→ Consigne 1
Dans le texte sur les chats et la faune, énumérez les groupes d'animaux cités juste après « Tout y passe ».
→ Consigne 2
Dans le texte sur les chats et la faune, reprenez tout ce qui va de « Réduire les impacts » jusqu'à « par un chat. » en renommant « refuge » en « centre ».

→ Texte à lire
◇ ◇ ◇ ◇ ◇ ◇ ◇

Bien que certains chats soient de piètres chasseurs, la grande majorité ne peut résister à attaquer toute créature qui oserait circuler dans son champ de vision. Tout y passe: petits mammifères, oiseaux, amphibiens, reptiles et invertébrés. Cette vilaine manie a convaincu les spécialistes de l’Union internationale pour la conservation de la nature (UICN) d’inscrire le chat domestique dans la liste des 100 espèces exotiques envahissantes les plus dommageables pour le maintien de la biodiversité. En effet, à l’échelle mondiale, le chat serait responsable de l’extinction d’une trentaine d’espèces d’oiseaux comme le kakapo (Strigops habroptilus) et le xénique de Stephens (Xenicus lyalli), deux espèces endémiques de Nouvelle-Zélande et de la disparition de certains mammifères endémiques des Caraïbes et des Îles Galapagos. Aux États-Unis, il serait responsable du déclin de plusieurs espèces en danger d’extinction, dont le lapin des marais (Sylvilagus palustris hefneri).

Selon l’Institut canadien de la santé animale, en 2020, il y avait plus de 8,1 millions de chats domestiques au pays, sans compter les chats errants. En 2008, près de 30 % des foyers québécois possédaient un chat comme animal de compagnie.

En 2013, une étude publiée dans le Avian Conservation and Ecology concluait que les chats représentent une des principales causes de mortalité chez les oiseaux au pays. Selon les estimations, entre 105 et 348 millions d’oiseaux périssent chaque année sous les crocs de chats domestiques, un grand nombre étant tués par des chats errants.

Réduire les impacts de minou

SOS Miss Dolittle, un refuge pour animaux sauvages blessés et orphelins situé sur la Rive-Sud de Québec, est aux premières loges pour observer l’impact du chat sur la faune. En 2021, l’établissement a accueilli plus de 1300 animaux dont 900 oiseaux – 15% de ces oiseaux avaient été blessés par un chat.

Pour Jennifer Tremblay, fondatrice du refuge, la meilleure solution pour réduire les dégâts de notre compagnon est simple: “le garder à l’intérieur!” Cette mesure serait salvatrice à la fois pour la faune sauvage, mais aussi pour la santé de nos chats. En effet, l’espérance de vie moyenne des chats qui fréquentent l’extérieur serait de 5 ans contre 15 ans pour ceux qui restent à l’intérieur. Les causes de cet écart sont multiples : blessures causées par d’autres chats ou animaux sauvages, maladies, collisions, maltraitance, etc. Une autre solution à préconiser est de s’assurer de faire stériliser son chat, vu son taux de reproduction élevé et du grand nombre d’attaques perpétrés par les chats errants.

◇ ◇ ◇ ◇ ◇ ◇ ◇

→ Extrait de données
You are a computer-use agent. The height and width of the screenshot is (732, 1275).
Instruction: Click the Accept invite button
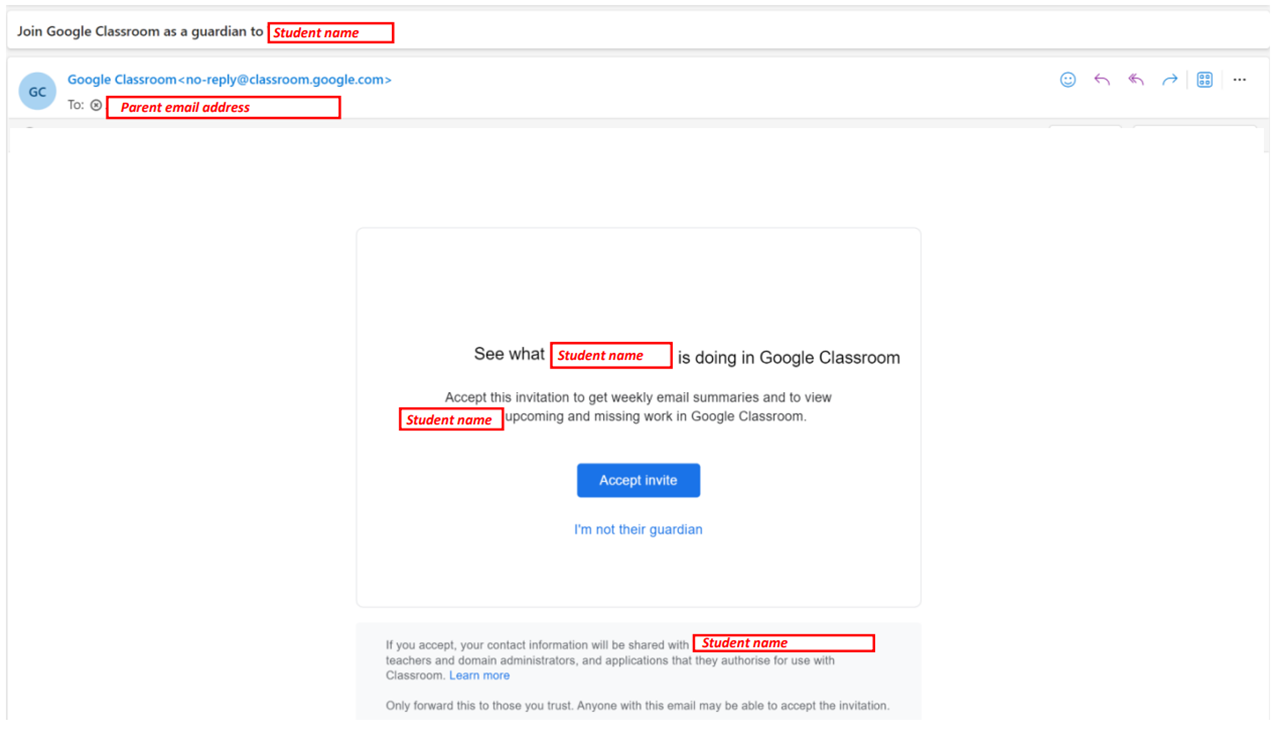(x=638, y=480)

◇ ◇ ◇ ◇ ◇ ◇ ◇

→ Résultat de l'exercice 1
petits mammifères, oiseaux, amphibiens, reptiles, invertébrés

→ Résultat de l'exercice 2
Réduire les impacts de minou

SOS Miss Dolittle, un centre pour animaux sauvages blessés et orphelins situé sur la Rive-Sud de Québec, est aux premières loges pour observer l’impact du chat sur la faune. En 2021, l’établissement a accueilli plus de 1300 animaux dont 900 oiseaux – 15% de ces oiseaux avaient été blessés par un chat.